Trecho para leitura —
◆ ◆ ◆
3º NEURÔNIO

Na Eurásia, a Guerra dos Corredores Econômicos segue à toda

“Mega organizações eurasianas e seus respectivos projetos agora convergem em velocidade recorde, com um polo global muito à frente do outro”. Recomendamos o artigo de Pepe Escobar, publicado pelo The Craddle, com tradução de Patricia Zimbres para o 247


Guerra dos Corredores Econômicos agora segue à toda, com o divisor de águas que foi a primeira remessa de mercadorias da Rússia para a Índia pelo Corredor Internacional de Transporte Norte Sul (CITNS) já implementado.

São muito poucos, tanto no Oriente quanto no Ocidente, os que têm conhecimento de que esses corredores há muito vinham sendo preparados: o acordo Rússia-Irã-Índia para a implementação de uma rota comercial eurasiana mais curta e mais barata, usando o Mar Cáspio (comparado ao Canal de Suez), foi assinada já em 2000, ainda na era anterior ao 11 de setembro.
◆ ◆ ◆
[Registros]
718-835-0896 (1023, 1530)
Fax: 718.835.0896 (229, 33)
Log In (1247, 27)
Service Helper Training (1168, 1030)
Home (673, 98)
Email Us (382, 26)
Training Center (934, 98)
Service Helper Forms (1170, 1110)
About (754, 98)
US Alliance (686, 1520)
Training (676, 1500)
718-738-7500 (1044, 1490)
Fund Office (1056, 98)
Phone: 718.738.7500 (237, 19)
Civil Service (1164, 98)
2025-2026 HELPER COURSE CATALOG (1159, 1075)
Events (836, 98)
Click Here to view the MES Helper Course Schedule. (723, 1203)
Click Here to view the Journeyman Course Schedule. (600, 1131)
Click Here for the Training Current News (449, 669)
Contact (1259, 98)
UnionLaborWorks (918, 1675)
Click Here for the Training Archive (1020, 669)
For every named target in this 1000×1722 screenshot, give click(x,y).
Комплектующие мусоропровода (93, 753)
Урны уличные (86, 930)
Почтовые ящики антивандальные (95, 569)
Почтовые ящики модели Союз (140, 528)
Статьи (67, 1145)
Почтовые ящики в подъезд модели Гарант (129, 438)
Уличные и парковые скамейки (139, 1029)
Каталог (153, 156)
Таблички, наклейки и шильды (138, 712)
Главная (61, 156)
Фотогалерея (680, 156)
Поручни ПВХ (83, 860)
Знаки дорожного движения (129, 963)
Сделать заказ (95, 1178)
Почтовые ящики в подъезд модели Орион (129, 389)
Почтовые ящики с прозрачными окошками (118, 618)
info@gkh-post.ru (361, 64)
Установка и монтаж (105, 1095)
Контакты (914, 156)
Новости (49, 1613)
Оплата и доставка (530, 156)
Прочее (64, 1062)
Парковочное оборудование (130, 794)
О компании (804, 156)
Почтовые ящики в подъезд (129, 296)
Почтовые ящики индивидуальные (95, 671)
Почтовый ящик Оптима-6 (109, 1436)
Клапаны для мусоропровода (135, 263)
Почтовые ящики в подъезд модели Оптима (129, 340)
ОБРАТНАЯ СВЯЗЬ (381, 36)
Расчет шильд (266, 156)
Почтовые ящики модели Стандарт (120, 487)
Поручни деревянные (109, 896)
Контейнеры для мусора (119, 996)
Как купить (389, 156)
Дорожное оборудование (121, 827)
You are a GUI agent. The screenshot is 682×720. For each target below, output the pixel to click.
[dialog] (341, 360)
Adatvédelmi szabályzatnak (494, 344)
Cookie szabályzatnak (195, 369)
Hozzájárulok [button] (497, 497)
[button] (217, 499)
◆ ◆ ◆
Exercícios —
1. Com base no trecho sobre os corredores econômicos eurasianos, responda:
(a) Que remessa é apontada como divisor de águas na Guerra dos Corredores Econômicos?
(b) Em que ano foi assinado o acordo Rússia-Irã-Índia para a rota comercial eurasiana?
(c) Qual mar essa rota comercial utiliza?
2. Dê continuidade ao trecho sobre os corredores econômicos eurasianos, começando logo após a última frase apresentada.

Respostas dos exercícios —
1.
(a) A primeira remessa de mercadorias da Rússia para a Índia pelo Corredor Internacional de Transporte Norte Sul (CITNS).
(b) Em 2000.
(c) O Mar Cáspio.

2.
O CITNS em modo plenamente operacional assinala um poderoso marco da integração eurasiana – juntamente à Iniciativa Cinturão e Rota (ICR) e a Organização de Cooperação de Xangai (OCX), a União Econômica Eurasiana (UEEA) e, por último, mas não menos importante, o que há duas décadas descrevi como sendo o “Gasodutistão”.


O Cáspio é a Chave 


Demos uma primeira olhada em como esses vetores vêm interagindo. 

A gênese da atual aceleração foi a recente visita do Presidente da Rússia Vladimir Putin a Ashgabat, a capital do Turcomenistão, para a Sexta Cúpula Cáspia. Esse evento não apenas aprofundou a parceria estratégica Rússia-Irã, atualmente em desenvolvimento, como também, o que é de importância crucial, firmou um acordo entre  todos os cinco países litorâneos do Mar Cáspio que determina que absolutamente nenhum navio de guerra ou base da OTAN serão admitidos no local. 

O que virtualmente configura o Cáspio como um lago russo e, em  menor grau, iraniano – sem comprometer os interesses dos três “istãos”, Azerbaijão, Cazaquistão e Turcomenistão. Para todos os fins práticos, Moscou aumentou um pouco seu controle sobre a Ásia Central.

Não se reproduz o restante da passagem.